- [TEXTO FORNECIDO]:
Vertismed Brasil | Relação entre Febre Chikungunya e Artrite Reumatoide

Relação entre Febre Chikungunya e Artrite Reumatoide

Tiempo de lectura: 5 minutos

DRª. LAURA MARIA MENDONÇA CRM: 52-46477-5

Coordenadora do Núcleo de Doenças Osteometabólicas – HUCFF/UFRJ. Subchefe do
serviço de reumatologia UFRJ. Vicepresidente da Sociedade de Reumatologia do Rio de Janeiro 2016/18. Densitometrista CDPI
leblon/mdx

Introdução

Vários vírus podem causar artrite e/ou artralgias, entre eles: parvovírus, hepatite B, hepatite C, vírus Epstein-Bar (EBV) e os alfavírus, como zika e chikungunya (CHIK).
O diagnóstico nem sempre é fácil e deve ser lembrado em pacientes com poliartralgia aguda como diagnóstico diferencial da doença reumatológica primária.
Geralmente, os sinais e sintomas relacionados à artrite são de vírus específico. Porém, a grande maioria apresenta artrite poliarticular simétrica ou artralgia e, raramente, monoartrite. Pode se associar à febre, rash cutâneo e linfadenopatia e mimetizar a artrite reumatoide .
Os alfavírus (chikungunya e zika), transmitidos por picadas de mosquitos infectados (Aedes aegypti e Aedes albopictus), são distribuídos globalmente e determinam exatamente os sintomas listados acima .
Os primeiros relatos no Brasil foram confirmados em setembro de 2014, e até 2016 foram registrados 236.287 casos prováveis de infecção pelo chikungunya vírus (CHIKV) com 116.523 confirmados sorologicamente .
Uma revisão sistemática da literatura e meta-análise avaliou a incidência de dor articular e artrite após febre chikungunya nas Américas e constatou que 52% dos pacientes infectados com chikungunya no continente americano devem desenvolver o estágio crônico da doença .
Um estudo recente avalia que oito entre dez indivíduos infectados desenvolveram curso reumático crônico persistente e preencheram os critérios de classificação para AR soronegativa.

- [TRECHOS DA LISTAGEM]:
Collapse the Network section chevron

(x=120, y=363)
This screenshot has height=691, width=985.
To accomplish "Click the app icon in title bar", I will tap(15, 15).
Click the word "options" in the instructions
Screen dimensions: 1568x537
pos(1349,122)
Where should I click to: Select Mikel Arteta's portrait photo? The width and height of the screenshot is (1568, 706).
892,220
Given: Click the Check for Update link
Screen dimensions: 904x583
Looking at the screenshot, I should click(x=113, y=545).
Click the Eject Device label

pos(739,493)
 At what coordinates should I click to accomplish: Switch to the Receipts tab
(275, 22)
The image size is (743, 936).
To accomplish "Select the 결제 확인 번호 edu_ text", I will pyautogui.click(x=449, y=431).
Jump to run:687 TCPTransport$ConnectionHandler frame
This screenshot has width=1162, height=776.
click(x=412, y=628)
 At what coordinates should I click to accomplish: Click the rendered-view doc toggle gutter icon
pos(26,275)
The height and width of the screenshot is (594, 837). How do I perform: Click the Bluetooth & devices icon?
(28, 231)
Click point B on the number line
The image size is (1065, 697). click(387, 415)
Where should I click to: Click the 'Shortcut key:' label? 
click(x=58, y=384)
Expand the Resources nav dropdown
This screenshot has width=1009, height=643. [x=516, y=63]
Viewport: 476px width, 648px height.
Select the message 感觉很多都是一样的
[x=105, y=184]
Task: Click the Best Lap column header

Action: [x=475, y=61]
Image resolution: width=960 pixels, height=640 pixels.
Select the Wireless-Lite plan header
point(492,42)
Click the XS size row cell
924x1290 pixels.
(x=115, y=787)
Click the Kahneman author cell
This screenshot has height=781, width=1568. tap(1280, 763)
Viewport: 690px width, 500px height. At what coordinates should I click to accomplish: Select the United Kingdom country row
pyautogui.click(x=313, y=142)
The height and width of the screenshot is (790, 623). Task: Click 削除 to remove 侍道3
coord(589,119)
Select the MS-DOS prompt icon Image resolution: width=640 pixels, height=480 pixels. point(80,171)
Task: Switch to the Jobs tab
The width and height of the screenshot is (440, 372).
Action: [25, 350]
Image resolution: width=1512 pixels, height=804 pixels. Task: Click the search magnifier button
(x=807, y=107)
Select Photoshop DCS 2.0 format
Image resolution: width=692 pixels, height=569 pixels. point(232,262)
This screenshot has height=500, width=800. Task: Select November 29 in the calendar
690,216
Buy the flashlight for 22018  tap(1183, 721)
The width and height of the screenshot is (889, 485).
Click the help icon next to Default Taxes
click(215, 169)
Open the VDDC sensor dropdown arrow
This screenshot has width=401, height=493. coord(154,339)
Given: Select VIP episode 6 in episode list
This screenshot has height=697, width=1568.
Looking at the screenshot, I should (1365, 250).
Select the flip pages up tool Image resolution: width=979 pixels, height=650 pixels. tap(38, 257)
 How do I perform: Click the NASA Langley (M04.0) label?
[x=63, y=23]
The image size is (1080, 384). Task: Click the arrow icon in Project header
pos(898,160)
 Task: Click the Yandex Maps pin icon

- [SUAS TAREFAS]:
(a) Liste todos os vírus que, de acordo com a primeira frase da introdução do texto sobre febre chikungunya e artrite reumatoide, podem causar artrite e/ou artralgias.
(b) Prossiga com o texto sobre febre chikungunya e artrite reumatoide a partir da última frase apresentada.

- [RESPOSTAS DO EXERCÍCIO]:
(a)
- parvovírus
- hepatite B
- hepatite C
- vírus Epstein-Bar (EBV)
- zika
- chikungunya (CHIK)

(b)
Fisiopatologia

A picada do mosquito inocula a saliva com o vírus contendo moléculas com propriedades antihemostáticas
e imunomoduladoras. Ocorre infiltração celular e aumento de citocinas. Posteriormente, uma fase de reprodução viral nos fibroblastos e macrófagos cutâneos leva a disseminação para os gânglios linfáticos e para a circulação, levando à lesão de articulações e músculos. Citocinas inflamatórias são liberadas .
A cronicidade da chikungunya parece advir de dois fatores: reprodução viral, causando dano celular, e ativação da resposta imune. Na sinóvia, encontramos hiperplasia, proliferação vascular e infiltração de macrófagos perivasculares, semelhantes às da artrite reumatoide. Interleucina 6 (IL6) e algumas quimiocinas têm sido relacionadas à gravidade da doença. Em relação à presença dos anticorpos antinucleares (ANAs), do fator reumatoide e do anticorpo antipeptídeo citrulinado (ACPA) na fase aguda da doença, os relatos são díspares . Podem aparecer com baixos títulos e geralmente desaparecem rapidamente . Os marcadores só deverão ser solicitados na fase aguda se houver dúvida em relação ao diagnóstico diferencial com doenças recomendadas .

Quadro clínico

Período de incubação do CHI-KV: 3-7 dias.
Fase aguda: 7-14 dias.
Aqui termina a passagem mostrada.